12/03/26 横浜オフィス:僕は心が広いからね
12/03/26 月 13: 00
──甘かった。
気づくと俺は横浜にいた。
しかも公安庁でキャリアが左遷された史上最年少記録のおまけ付で。
三月一日、管理官室で内示を告げる西条管理官の目は腫れていた。
部屋に戻ると、段原補佐はニヤニヤしながら「僕を恨まないでね」と告げた。
段原補佐の行動の裏にはそれを許すだけの理由があった。つまり彼には西条管理官よりも強い後ろ盾がいたのだ。
それは三良坂二‐一課長──検事である。
法務省は「充て検」という制度により検事が幹部ポストを独占している。同省の外局である公安庁も例外ではなく、キャリアの最高ポストは庁内序列三位の総務部長に止まる。つまり法務省においてカースト制度の頂点に立つのはキャリアでなく検事。新幹線の上にリニアモーターカーが存在するのだ。
二‐一は調査第二部各課の総合企画調整、端的に言うと仕事のチェックを担当している。従って俺の人事にも口を出す権利がある。そして三良坂課長と西条管理官は、ポストが同格でも身分が違う。検事が建前を講じれば、もはや黒い物でも真っ白にできるのだ。
西条管理官が簡単に話してくれたところによると、「席にいなかった事」を論われて「仕事をしなかった」ということにされたとか。
「それはブラックジョークじゃないか!」と叫びたい。だけど服務規程違反であるには違いない。また、いかなる理由があれど、俺が仕事をしなかったのは事実。
つまり……口惜しいけど……俺は負けたのだ……。
でも、ようやく段原補佐から離れられた。心機一転、横浜で頑張ろう。
そう思いつつ九二㎏まで太った体を引き摺り、京浜東北線の電車に乗りこんだ。
──しかしそれすらも甘かった。
左遷先の横浜公安調査事務所国外部門の部屋。
転任の挨拶をした俺に、課長職である福山首席がにたにたと笑う。
「君は何もせず席に座っていろ。
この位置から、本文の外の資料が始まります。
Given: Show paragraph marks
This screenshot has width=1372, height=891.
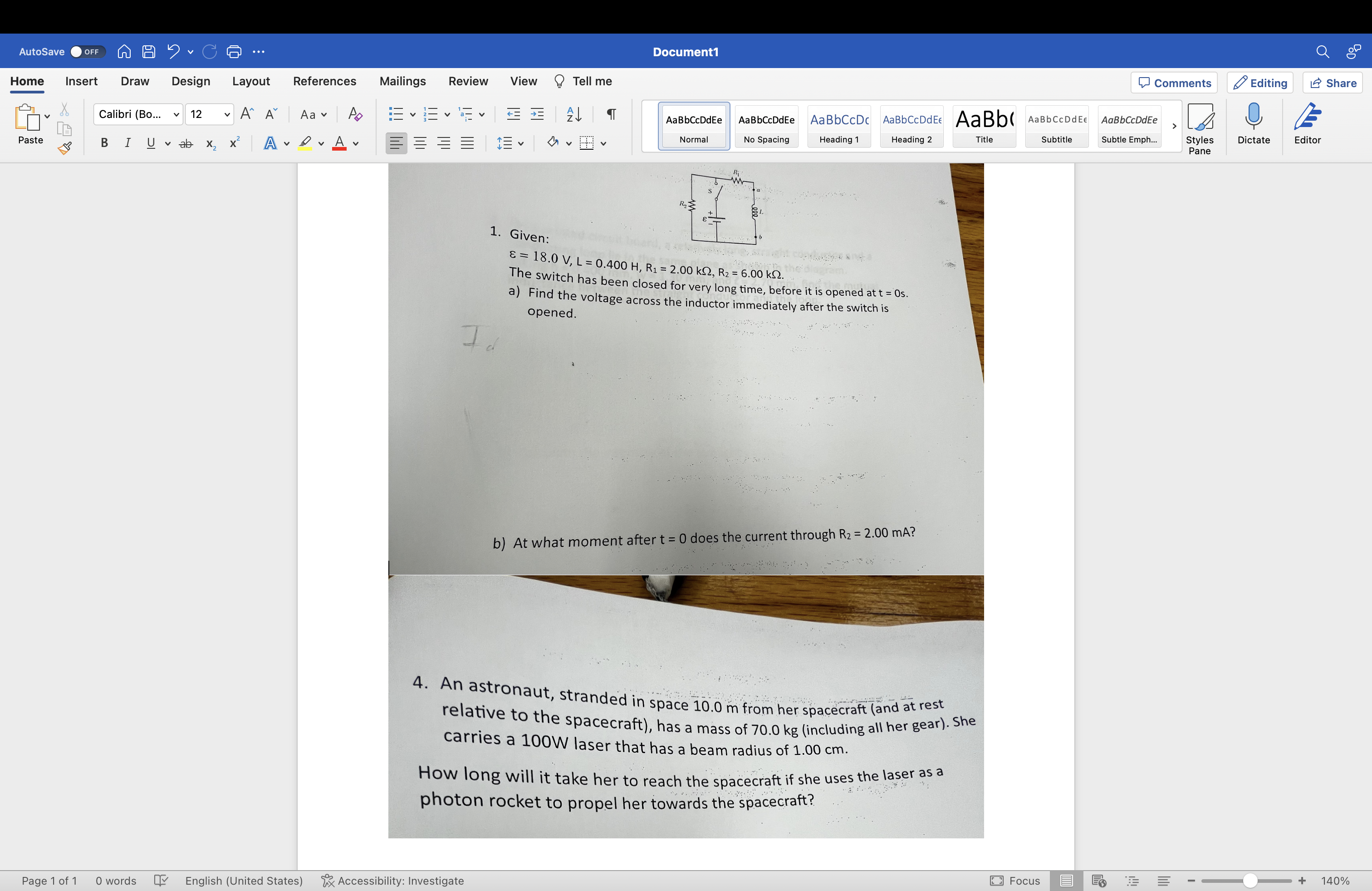Looking at the screenshot, I should 611,114.
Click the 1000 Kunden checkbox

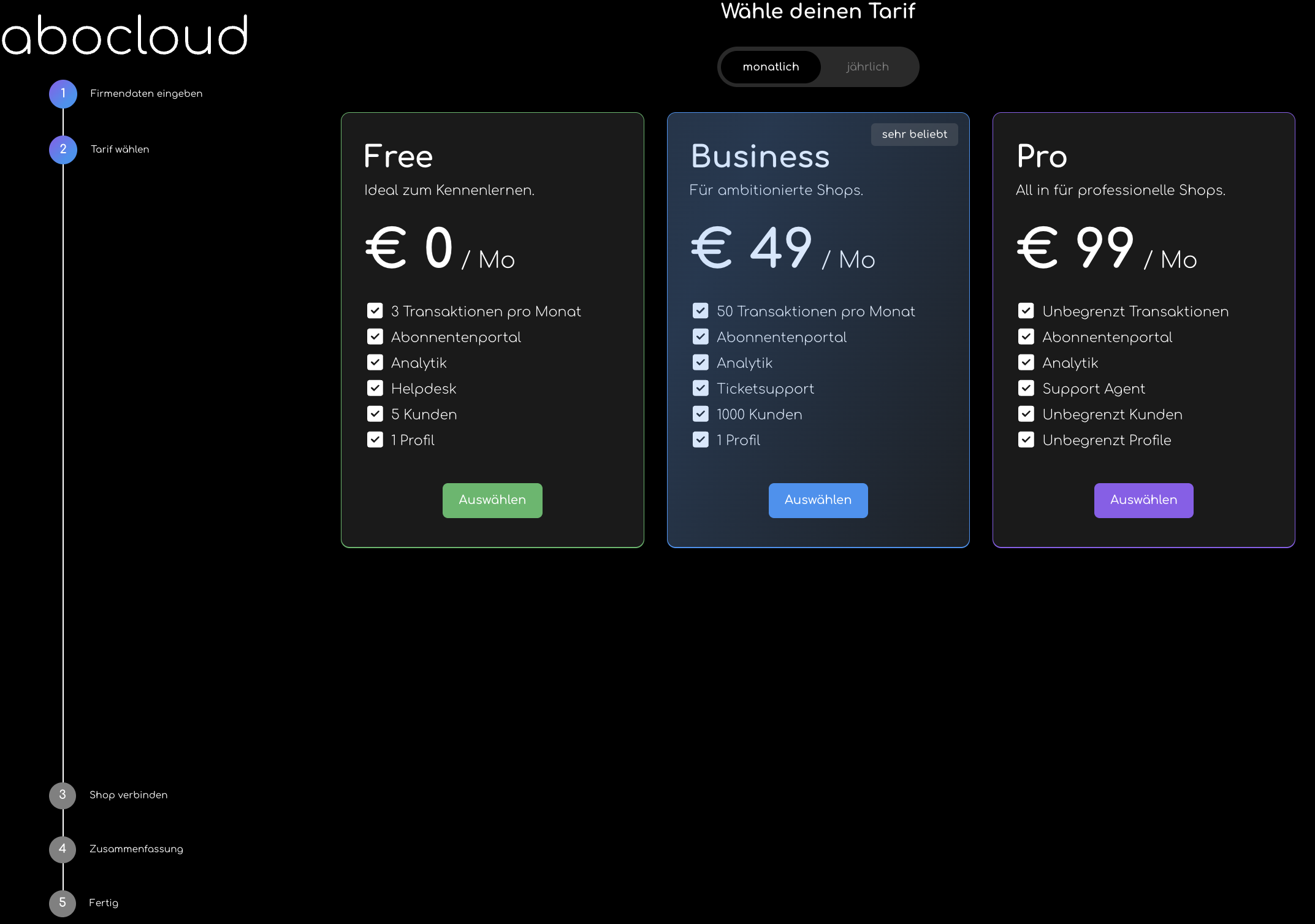pyautogui.click(x=700, y=414)
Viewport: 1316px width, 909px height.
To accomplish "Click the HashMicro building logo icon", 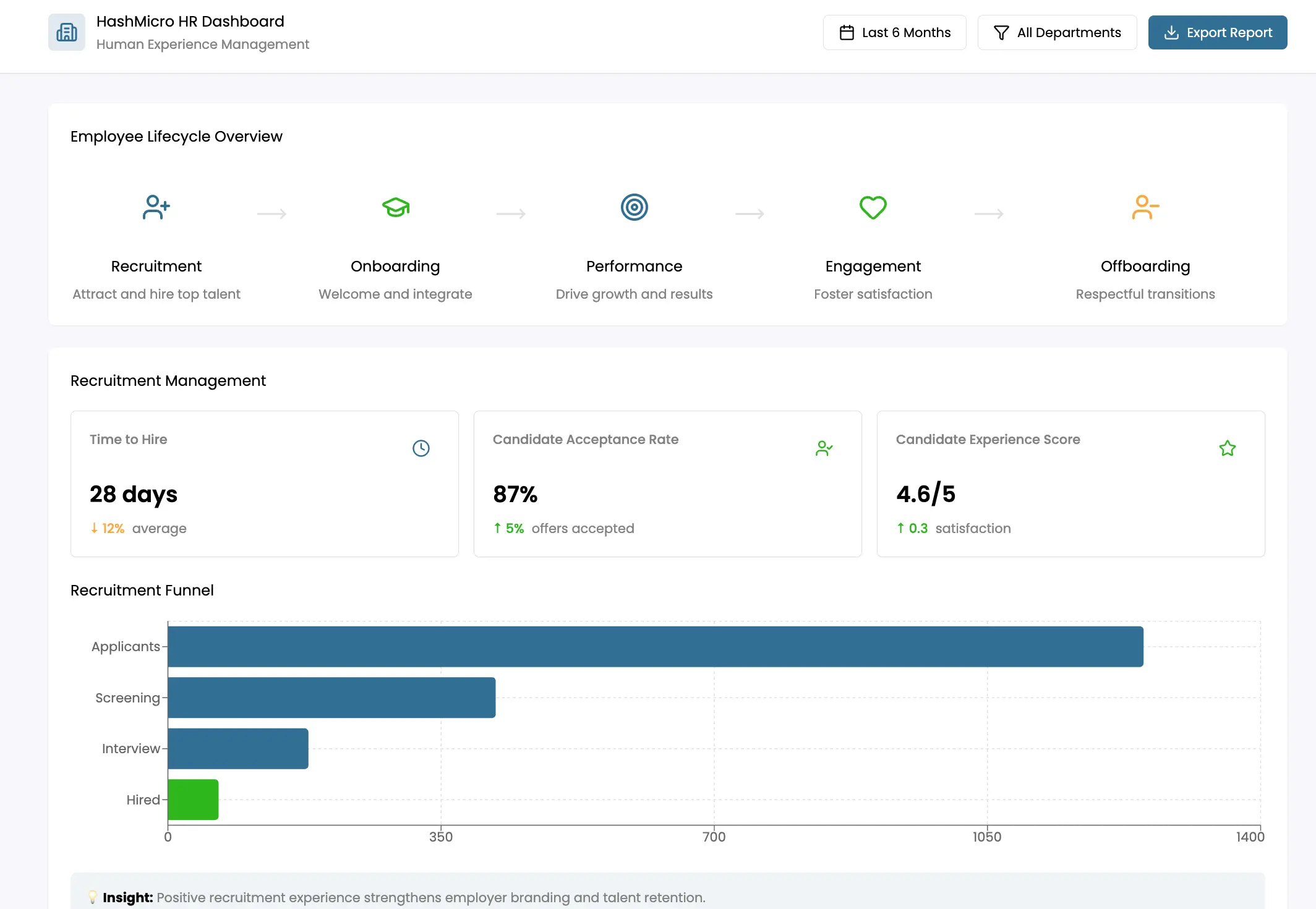I will click(x=66, y=32).
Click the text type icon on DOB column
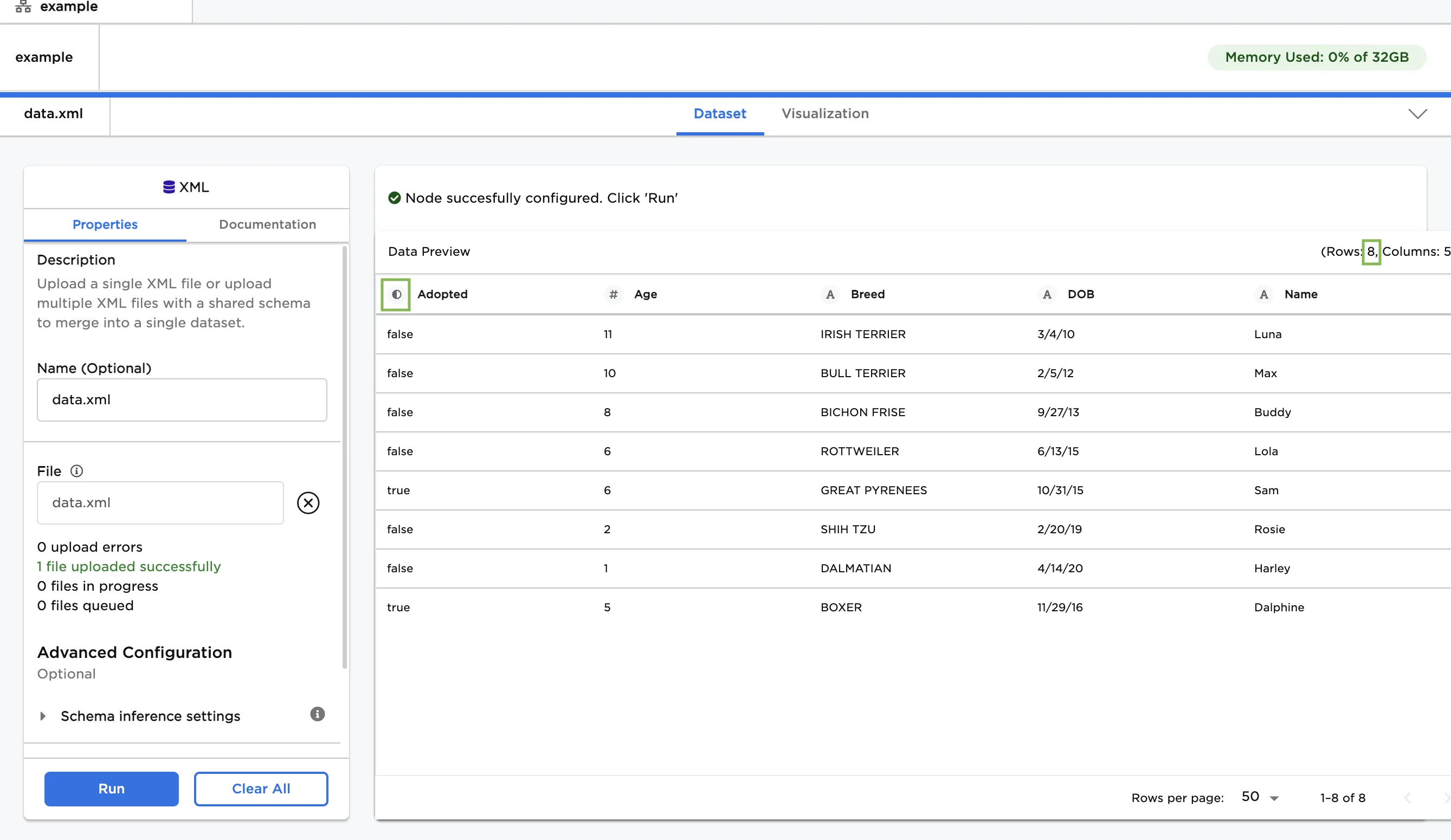1451x840 pixels. [x=1046, y=294]

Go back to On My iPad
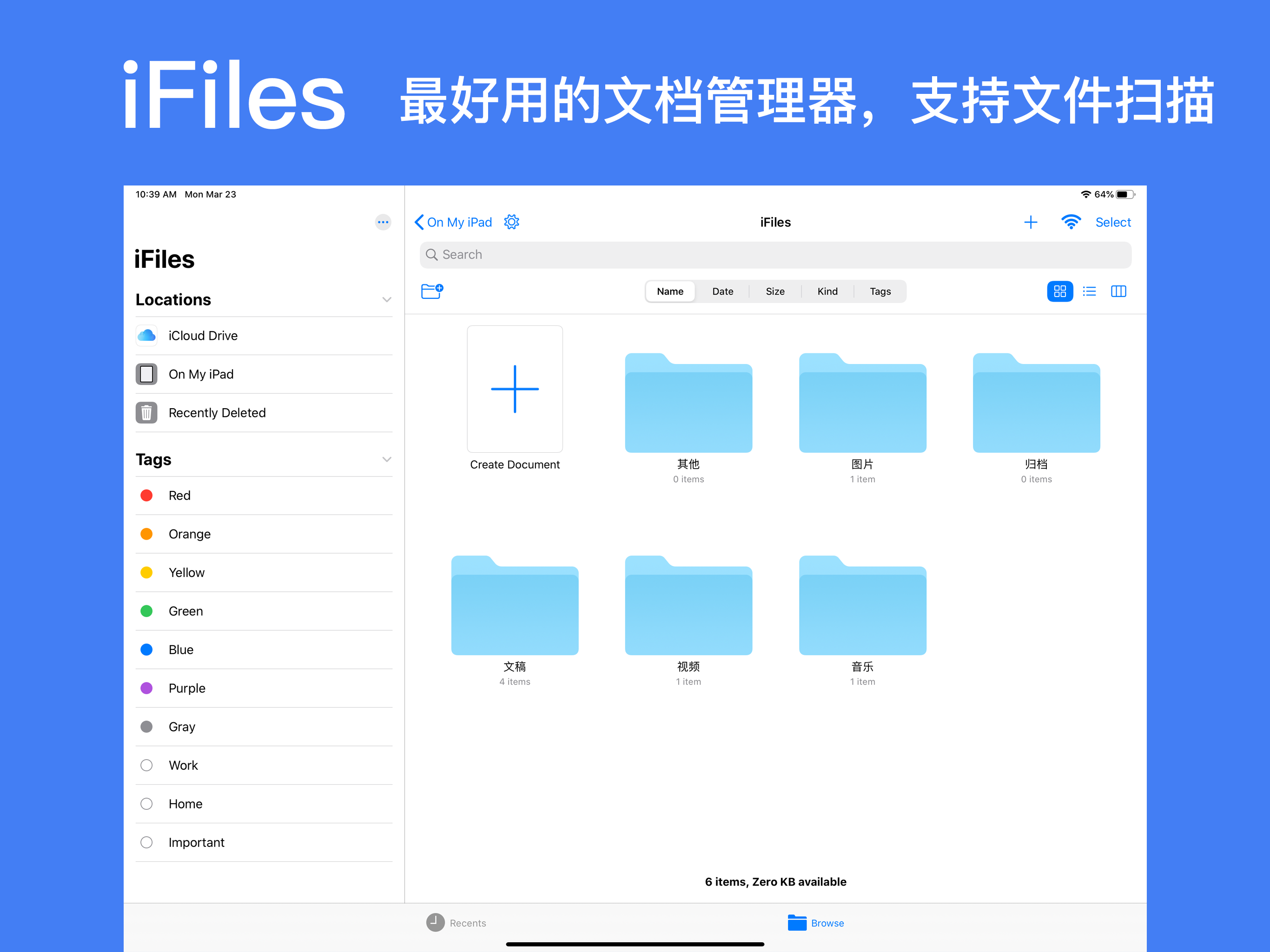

勤務時間中に庁舎から出る事は許さない」
「はい?」
「君がここにいるのはそれが理由なのだから当然だろう」
声を荒げたいのを必死に抑え込む。
「……それでどうやって仕事しろと言うんですか」
「何もしなくていい。それが君の希望なんだろ?」
「そんな希望など──」
しかし俺の反論は、すぐさま福山首席の言葉で遮られた。
「僕は心が広いからね、君の希望に沿って『何もしない』事だけは許してあげようと言ってるんだよ」
「ふざけ──」「本庁からもよ~く言われているのでねえ。あーはっはっは」
俺の叫びは福山首席の高笑いによってかき消された。
その笑いは横浜における完全なる飼い殺し。いわば俺が「庁内ニート」になる事を意味していた。
──定時に出勤し、何もせず一日を過ごし、定時に退庁する毎日。
いつしか何もしない事が当然だと思うようになっていた。
もう全てが……どうでもよかった。